⟨
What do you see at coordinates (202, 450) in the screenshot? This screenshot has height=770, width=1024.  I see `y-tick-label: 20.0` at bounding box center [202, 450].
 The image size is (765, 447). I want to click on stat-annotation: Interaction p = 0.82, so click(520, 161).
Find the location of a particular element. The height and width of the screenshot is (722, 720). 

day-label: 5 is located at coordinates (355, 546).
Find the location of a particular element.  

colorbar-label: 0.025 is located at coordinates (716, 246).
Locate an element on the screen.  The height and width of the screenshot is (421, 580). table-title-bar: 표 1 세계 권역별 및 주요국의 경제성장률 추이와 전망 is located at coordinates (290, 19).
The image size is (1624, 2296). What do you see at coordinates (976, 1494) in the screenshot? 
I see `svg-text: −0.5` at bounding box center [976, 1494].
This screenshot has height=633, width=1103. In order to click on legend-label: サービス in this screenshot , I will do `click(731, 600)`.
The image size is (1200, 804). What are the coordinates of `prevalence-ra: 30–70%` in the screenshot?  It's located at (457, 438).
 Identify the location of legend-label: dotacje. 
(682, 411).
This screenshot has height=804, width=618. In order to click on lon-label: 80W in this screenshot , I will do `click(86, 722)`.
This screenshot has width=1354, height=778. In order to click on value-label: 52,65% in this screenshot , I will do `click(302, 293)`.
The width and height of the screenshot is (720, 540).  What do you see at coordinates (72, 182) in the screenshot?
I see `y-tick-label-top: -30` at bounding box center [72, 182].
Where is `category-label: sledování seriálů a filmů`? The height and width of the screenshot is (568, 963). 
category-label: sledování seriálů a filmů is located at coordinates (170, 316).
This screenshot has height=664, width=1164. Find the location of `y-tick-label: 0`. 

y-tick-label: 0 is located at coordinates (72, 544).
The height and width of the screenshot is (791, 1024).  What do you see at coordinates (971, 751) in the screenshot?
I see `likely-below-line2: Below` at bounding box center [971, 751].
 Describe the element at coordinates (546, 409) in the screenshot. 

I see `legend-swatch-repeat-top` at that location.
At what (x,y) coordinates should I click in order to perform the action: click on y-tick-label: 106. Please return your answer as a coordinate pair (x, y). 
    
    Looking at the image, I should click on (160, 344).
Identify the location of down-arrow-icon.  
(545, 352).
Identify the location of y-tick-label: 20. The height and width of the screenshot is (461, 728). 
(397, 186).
⟩
◆ **Task to carry out**: Gather every line of the data above that contains the string "will". Treat uppercase and lowercase as different.

◆ **Task output**:
This screenshot has height=633, width=1103. In order to click on legend-label: サービス in this screenshot , I will do `click(731, 600)`.
This screenshot has height=804, width=618. In order to click on lon-label: 80W in this screenshot , I will do `click(86, 722)`.
This screenshot has width=1354, height=778. In order to click on value-label: 52,65% in this screenshot , I will do `click(302, 293)`.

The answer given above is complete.